*Given request 1*: Update the passage on the abducted Lamanite daughters: rewrite the part that opens with the words containing "Now we come" and closes with "and raise families.", changing "key question" to "central question".
*Given request 2*: According to the passage on the abducted Lamanite daughters, what does the law on marrying a captive woman require of the woman?

*Document*:
========================================
In the end, the king’s decision “to destroy” the Nephite colony must have rested on a combination of considerations, one of which was his feelings of anger. In general, when a treaty has evidently been broken, the question is, “How flagrant must a violation be before the sovereign could legitimately muster his military forces and attack the recalcitrant vassal?”27 The Lamanite king must have seen a series of misdeeds in the abduction of the young women. First, an act of stealing was a clear breach of law; the people were not in a state of war or national tension. Second, any marriages that might result would consequently be illegal or, at the very least, extremely odious. Third, the kidnapping was evidence, as he perceived the matter, of broken solemn pledges made only two years earlier.28 It would appear that he had no choice except to bring down the weight of the Lamanite army on the Nephite colonists.
Now we come to a key question. Why were these marriages between the priests and the abducted women recognized? Clearly the priests broke the law and thus distanced themselves from custom as understood in both the Nephite and Lamanite societies. Yet in the end the marriages not only were more or less legitimized according to the terminology in a Nephite record—wives and husbands—but were also allowed to stand in Lamanite society, where the couples came to live and raise families.
The answer has to be that an array of factors brought about a favorable resolution of the issue for the priests. First, on the legal side, we have already seen that under Mosaic law a man can marry a captive woman if certain procedures are followed, particularly because the marriage takes place without the consent of her father and without the normal wedding celebrations (see Deuteronomy 21:10—14). The law stipulates that the woman must be a prize of war and a citizen of a city “very far off” (see Deuteronomy 20:15), but for the renegade priests, such stipulations—even if honored in the larger society29—would have made little difference. Moreover, it was evidently possible in Book of Mormon society, as in societies in the ancient Near East,30 to make a woman a wife by intercourse—an action particularly repugnant to the woman’s family. Hence, the priests may have been partially, if weakly, justified—in their own eyes, at least—in holding onto the Lamanite daughters as wives.
========================================
*Provided records*:

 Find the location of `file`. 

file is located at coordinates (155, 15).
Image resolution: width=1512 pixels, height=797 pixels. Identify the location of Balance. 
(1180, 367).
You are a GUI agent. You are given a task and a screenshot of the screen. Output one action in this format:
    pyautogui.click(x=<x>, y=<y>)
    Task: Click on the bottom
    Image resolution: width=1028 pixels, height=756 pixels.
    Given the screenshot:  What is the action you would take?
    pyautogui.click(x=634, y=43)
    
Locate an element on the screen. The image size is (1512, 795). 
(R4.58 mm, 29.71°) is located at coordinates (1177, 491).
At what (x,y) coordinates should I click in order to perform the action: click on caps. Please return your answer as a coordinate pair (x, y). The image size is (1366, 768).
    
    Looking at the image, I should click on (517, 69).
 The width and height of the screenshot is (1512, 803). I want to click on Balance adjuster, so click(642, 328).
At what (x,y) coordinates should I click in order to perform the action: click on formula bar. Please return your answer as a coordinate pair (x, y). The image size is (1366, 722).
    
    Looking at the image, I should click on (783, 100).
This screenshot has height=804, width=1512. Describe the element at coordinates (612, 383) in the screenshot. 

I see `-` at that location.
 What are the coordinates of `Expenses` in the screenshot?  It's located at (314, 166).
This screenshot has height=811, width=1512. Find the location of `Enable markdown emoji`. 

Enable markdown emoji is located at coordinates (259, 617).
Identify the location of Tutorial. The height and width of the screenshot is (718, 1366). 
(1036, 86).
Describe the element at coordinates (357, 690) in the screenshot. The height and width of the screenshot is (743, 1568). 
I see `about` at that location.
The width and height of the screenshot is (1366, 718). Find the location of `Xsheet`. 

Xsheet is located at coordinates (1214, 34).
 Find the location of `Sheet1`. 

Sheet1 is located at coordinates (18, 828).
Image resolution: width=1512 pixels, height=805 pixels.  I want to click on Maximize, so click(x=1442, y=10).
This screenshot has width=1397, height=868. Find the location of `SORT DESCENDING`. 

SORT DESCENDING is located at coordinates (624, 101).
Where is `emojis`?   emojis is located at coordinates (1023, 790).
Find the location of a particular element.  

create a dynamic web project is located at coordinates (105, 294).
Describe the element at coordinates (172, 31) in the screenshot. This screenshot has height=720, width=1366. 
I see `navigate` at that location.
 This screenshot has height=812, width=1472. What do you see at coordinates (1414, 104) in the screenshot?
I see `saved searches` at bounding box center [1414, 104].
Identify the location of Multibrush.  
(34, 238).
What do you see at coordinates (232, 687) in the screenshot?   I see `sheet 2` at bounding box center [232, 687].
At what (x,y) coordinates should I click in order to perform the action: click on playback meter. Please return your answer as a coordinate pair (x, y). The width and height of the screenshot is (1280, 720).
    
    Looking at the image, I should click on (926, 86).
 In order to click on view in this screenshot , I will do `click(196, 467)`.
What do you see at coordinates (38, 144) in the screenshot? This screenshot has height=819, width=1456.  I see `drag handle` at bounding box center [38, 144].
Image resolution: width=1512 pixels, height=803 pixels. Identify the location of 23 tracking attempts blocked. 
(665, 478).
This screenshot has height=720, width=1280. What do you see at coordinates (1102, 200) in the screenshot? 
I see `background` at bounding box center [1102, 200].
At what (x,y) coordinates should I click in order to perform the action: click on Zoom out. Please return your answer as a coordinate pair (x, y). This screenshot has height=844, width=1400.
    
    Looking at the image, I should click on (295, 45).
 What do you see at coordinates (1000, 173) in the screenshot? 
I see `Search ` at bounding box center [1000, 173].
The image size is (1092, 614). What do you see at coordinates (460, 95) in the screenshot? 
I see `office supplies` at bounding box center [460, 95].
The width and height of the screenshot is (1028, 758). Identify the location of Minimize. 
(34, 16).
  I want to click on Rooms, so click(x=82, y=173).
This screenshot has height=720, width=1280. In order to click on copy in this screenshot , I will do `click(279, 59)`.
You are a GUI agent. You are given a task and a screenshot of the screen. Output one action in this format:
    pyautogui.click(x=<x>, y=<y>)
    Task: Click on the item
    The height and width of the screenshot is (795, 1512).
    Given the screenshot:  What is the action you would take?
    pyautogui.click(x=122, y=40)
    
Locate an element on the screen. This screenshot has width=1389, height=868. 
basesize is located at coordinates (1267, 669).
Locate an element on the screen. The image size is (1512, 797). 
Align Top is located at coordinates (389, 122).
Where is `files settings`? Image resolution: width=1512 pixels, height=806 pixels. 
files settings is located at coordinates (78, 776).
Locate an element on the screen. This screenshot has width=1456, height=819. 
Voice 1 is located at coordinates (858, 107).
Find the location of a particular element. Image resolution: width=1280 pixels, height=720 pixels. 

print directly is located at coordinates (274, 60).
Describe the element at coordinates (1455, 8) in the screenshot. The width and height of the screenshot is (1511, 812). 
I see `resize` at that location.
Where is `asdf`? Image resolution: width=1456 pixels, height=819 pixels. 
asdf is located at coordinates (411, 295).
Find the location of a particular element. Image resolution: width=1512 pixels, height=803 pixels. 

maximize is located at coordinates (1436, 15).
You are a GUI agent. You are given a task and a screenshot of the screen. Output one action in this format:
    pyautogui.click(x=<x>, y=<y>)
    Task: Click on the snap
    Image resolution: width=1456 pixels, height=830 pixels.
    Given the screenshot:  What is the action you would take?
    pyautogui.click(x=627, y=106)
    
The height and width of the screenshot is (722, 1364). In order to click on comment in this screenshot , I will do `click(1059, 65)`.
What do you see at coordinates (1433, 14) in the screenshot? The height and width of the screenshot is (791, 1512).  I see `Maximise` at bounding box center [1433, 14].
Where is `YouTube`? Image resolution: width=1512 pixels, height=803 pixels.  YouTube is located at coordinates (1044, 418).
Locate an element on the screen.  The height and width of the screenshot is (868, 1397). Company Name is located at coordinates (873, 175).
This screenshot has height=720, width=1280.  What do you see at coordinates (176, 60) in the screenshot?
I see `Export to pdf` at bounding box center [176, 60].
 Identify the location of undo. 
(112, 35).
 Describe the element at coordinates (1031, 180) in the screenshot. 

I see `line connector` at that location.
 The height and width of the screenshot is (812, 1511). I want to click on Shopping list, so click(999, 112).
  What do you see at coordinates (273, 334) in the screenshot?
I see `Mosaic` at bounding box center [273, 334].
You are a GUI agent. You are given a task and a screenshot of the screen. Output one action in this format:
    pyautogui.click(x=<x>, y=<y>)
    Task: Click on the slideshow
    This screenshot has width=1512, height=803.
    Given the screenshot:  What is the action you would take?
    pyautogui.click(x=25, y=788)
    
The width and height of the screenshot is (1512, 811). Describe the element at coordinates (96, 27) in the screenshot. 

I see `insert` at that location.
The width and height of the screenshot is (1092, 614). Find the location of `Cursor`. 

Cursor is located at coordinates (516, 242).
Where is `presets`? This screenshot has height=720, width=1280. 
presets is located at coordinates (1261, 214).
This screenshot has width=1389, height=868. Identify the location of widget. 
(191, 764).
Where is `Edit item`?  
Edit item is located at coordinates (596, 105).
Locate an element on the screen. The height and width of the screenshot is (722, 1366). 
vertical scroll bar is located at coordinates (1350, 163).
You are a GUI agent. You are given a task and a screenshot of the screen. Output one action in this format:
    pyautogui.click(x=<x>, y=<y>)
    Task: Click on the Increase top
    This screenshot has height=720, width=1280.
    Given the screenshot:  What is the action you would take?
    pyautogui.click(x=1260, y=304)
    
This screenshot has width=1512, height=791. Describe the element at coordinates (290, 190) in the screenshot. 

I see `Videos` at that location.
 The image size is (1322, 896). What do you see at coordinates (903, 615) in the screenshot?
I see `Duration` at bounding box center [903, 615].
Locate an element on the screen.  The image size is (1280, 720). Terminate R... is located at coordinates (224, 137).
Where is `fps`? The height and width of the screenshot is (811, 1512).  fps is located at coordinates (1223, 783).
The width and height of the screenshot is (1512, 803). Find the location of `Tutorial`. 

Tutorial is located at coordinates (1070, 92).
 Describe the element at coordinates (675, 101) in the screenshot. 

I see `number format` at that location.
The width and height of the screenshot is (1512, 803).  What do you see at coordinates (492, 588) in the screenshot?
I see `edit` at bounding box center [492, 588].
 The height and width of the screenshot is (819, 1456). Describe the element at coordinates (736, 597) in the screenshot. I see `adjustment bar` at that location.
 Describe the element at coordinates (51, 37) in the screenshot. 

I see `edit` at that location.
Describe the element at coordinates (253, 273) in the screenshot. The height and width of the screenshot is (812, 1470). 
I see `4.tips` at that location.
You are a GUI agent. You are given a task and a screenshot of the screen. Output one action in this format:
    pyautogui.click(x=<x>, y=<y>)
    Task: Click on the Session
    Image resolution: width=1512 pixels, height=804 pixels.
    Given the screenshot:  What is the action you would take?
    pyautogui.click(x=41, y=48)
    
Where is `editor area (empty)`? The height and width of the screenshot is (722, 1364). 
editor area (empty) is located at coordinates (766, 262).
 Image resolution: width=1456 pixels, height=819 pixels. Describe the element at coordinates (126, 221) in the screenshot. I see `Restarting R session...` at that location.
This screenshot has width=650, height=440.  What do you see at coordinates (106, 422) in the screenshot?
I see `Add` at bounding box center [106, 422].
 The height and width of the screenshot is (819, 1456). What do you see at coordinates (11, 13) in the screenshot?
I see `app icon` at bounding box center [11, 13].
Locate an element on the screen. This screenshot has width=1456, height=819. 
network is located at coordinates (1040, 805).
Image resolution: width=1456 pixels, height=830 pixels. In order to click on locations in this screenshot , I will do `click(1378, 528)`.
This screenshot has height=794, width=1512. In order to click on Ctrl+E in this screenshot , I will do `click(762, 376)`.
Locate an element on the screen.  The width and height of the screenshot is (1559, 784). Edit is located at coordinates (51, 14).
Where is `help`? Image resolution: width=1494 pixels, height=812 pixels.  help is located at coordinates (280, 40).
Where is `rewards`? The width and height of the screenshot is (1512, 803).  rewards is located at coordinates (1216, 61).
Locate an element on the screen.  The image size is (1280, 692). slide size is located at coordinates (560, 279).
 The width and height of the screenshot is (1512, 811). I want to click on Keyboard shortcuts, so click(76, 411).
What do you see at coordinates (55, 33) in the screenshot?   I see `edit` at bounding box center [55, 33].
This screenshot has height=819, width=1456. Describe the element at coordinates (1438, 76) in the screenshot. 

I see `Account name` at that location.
========================================
*Exercise solution 1*:
Now we come to a central question. Why were these marriages between the priests and the abducted women recognized? Clearly the priests broke the law and thus distanced themselves from custom as understood in both the Nephite and Lamanite societies. Yet in the end the marriages not only were more or less legitimized according to the terminology in a Nephite record—wives and husbands—but were also allowed to stand in Lamanite society, where the couples came to live and raise families.

*Exercise solution 2*: She must be a prize of war and a citizen of a city "very far off."